If you have to use a function, yes. Because you've introduced an 
artificial split in Where and When those dereferences are done.

With A=B they can be done at about the same time and the same place.

With ASSIGN(), the B dereference is done at the call-site; the A 
deference is done inside ASSIGN(), so you are obliged to pass an 
explicit reference to A. While B has already been dereferenced and you 
have its value to pass.

(You can balance it out by by requiring ASSIGN(&A, &B)!)


>> If A is in memory then it could be the same on 2-address architectures:
>>
>>      mov [A], [A]
>>
>> but more typically it needs two instructions (here using RTL):
>>
>>     mov R, [A]
>>     mov [A], R
>>
>> Here, [A] appears in both instructions, it means the same thing, and
>> refers to the same location. Only the position (left vs. right operand,
>> exactly the same as in A = A) tells you if it's reading or writing.
>   
> You somewhat miss fact that "A = B" has 3 parts, that is "A", "=", and "B".
> The second 'mov' instruction came from "=", the first 'mov' is extra.
> So instructions look symmetric, but clearly assigment part is asumetric.

Here is A:=B from my HLLs in one of my ILs (intermediate language):

     load  B
     store A

That was stack-based; here it is in 3-address-code IL:

     a := b         # more formally, 'move a, b'

This is it in dynamic byte-code:

     push B
     pop  A

In every case, both A and B operands have the same rank and the same 
levels of indirection.

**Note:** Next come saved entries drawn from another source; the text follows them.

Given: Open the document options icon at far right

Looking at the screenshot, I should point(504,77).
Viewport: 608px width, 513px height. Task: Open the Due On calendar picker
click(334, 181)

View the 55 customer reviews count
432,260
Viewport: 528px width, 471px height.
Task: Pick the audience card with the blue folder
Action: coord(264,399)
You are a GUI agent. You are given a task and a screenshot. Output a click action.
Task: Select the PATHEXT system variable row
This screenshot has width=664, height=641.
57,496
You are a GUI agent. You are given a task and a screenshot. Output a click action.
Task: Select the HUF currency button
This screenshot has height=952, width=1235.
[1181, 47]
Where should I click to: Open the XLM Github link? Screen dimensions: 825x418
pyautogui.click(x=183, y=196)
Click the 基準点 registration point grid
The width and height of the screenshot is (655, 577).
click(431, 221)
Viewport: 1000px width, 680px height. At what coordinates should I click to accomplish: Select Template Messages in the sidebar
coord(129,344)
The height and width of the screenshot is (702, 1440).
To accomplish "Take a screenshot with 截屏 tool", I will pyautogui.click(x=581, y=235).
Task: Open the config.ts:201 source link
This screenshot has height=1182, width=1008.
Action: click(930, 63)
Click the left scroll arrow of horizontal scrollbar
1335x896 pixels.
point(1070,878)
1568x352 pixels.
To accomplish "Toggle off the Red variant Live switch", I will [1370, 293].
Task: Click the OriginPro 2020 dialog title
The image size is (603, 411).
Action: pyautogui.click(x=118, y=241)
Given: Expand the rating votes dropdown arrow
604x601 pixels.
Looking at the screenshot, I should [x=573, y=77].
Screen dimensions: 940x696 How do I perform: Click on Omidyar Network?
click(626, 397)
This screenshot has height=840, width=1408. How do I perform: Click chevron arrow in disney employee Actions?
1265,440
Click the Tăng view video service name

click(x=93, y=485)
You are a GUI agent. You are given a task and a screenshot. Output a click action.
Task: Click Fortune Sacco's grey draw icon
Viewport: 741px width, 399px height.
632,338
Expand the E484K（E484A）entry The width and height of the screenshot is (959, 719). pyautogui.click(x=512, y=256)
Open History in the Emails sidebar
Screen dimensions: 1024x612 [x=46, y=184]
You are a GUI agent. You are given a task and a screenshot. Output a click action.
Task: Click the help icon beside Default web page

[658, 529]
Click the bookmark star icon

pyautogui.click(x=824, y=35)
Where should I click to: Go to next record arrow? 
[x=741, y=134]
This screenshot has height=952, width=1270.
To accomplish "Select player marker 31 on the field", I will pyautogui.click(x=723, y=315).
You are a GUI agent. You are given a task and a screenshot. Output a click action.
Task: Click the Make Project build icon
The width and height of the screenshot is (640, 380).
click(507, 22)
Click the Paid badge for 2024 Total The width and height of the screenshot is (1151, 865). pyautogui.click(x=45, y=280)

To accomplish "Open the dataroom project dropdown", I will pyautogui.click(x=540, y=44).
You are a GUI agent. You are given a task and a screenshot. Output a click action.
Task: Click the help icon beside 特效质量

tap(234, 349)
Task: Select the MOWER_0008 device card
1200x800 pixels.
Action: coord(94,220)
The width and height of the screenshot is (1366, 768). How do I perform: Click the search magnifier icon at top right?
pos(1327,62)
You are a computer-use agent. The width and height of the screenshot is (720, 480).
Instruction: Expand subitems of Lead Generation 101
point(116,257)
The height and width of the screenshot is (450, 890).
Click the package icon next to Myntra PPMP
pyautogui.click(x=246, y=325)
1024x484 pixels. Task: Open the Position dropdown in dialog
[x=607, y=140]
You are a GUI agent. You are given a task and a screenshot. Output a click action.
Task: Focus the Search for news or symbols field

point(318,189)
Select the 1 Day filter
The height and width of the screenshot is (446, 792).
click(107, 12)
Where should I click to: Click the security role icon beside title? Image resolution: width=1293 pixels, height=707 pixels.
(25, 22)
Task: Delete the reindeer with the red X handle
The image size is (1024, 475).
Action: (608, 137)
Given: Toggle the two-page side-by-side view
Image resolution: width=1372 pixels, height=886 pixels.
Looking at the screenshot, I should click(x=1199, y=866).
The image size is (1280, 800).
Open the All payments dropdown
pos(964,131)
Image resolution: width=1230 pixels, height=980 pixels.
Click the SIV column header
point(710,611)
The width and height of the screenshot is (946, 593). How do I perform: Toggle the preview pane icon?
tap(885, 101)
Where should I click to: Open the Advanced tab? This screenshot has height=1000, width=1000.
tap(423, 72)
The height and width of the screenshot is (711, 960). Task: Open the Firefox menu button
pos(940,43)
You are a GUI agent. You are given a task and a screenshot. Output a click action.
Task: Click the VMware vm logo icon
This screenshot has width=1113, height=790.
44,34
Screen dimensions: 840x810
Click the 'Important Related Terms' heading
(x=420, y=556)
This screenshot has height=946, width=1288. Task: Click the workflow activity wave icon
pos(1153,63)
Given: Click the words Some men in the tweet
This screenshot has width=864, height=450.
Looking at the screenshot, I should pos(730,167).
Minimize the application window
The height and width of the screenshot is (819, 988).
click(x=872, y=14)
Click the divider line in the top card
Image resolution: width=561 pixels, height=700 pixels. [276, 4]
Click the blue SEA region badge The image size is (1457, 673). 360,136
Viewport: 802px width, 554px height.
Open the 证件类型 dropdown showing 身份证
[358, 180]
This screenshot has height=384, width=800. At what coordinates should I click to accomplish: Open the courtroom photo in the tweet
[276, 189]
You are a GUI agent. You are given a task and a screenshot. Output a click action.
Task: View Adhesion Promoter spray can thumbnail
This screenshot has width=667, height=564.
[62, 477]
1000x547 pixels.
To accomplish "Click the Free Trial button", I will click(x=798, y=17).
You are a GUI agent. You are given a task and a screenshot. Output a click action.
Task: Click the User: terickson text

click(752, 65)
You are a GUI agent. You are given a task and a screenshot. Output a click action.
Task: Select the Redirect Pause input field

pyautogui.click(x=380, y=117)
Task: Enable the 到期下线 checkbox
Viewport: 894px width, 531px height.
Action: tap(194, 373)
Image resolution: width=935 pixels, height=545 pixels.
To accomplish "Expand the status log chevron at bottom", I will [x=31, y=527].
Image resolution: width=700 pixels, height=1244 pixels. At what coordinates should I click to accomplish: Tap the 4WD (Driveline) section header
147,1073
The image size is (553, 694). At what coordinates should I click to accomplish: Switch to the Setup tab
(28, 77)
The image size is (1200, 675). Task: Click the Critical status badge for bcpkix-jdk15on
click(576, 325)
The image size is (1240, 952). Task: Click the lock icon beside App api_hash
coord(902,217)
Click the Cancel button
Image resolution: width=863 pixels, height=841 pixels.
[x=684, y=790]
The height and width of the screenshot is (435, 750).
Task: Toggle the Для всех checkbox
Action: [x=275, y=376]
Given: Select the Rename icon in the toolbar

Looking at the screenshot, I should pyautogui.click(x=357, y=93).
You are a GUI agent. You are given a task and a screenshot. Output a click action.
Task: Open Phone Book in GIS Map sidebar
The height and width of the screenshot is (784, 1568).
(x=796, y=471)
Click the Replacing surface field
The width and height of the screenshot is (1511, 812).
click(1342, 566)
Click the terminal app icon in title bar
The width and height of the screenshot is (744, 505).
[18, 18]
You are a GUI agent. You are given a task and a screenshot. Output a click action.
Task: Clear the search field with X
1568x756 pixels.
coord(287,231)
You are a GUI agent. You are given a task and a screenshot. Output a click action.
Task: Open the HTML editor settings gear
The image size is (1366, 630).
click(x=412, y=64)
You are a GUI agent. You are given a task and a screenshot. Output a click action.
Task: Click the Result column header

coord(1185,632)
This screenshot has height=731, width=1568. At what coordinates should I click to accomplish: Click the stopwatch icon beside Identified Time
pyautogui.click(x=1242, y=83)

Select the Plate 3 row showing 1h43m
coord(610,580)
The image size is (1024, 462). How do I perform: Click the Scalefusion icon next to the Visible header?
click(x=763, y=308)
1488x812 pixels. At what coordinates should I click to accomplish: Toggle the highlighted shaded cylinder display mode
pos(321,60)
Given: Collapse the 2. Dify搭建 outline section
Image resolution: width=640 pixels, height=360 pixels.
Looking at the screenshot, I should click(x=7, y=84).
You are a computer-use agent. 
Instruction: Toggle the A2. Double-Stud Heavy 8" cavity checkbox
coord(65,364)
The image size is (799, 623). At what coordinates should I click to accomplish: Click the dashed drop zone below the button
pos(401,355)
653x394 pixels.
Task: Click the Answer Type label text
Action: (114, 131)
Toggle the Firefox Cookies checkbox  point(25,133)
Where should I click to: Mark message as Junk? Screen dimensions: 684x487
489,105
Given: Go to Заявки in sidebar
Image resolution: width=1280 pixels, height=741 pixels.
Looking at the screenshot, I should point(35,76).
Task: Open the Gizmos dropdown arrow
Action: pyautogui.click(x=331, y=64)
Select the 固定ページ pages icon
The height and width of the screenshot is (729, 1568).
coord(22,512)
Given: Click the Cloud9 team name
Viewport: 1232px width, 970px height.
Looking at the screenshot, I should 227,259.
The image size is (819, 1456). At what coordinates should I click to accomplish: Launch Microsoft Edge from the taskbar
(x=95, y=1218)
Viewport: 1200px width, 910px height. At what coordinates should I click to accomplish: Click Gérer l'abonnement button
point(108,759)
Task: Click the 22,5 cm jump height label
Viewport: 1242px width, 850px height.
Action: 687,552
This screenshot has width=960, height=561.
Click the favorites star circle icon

Only the opcode and/or operand position indicates 
if a read or write operation is performed.

>> There is a Load on one operand and a balancing Store on the other. Two
>> loads or two stores would not make sense here.
> 
> Again: only store comes from assignment.  This is clearly visible
> if instead of misleading "A = A" you take "A = B" and replace
> 'B' by various things.  Assigment part (store instruction) stays
> the same, compution of value changes.  In
> 
> A = c  + d

This has been covered. The syntactical symmetry is that whatever you 
have on the LHS, you can write the same thing on the RHS:

     A[i+1].m = A[i+1].m

Obviously, you can have RHS terms that cannot appear on the left, like 
'42', but that's usually due to separate constraints of the language. 
(C's grammar allows 42 on the LHS of '=' for example).


> 
> you get two load (for c and d) and then addition.  To put it
> differently, you have
> 
> compute value of B
> compute address of A
> store

Why don't you need to compute the address of B? Why don't you need to 
load the value of B? It is more like this:

   compute address of B
   load value of B via that address to some temporary location
   compute address of A
   store new value of A via that address

The only asymmetry in all my examples has been between Load/Store; 
Push/Pop; or positional as in Left/Right.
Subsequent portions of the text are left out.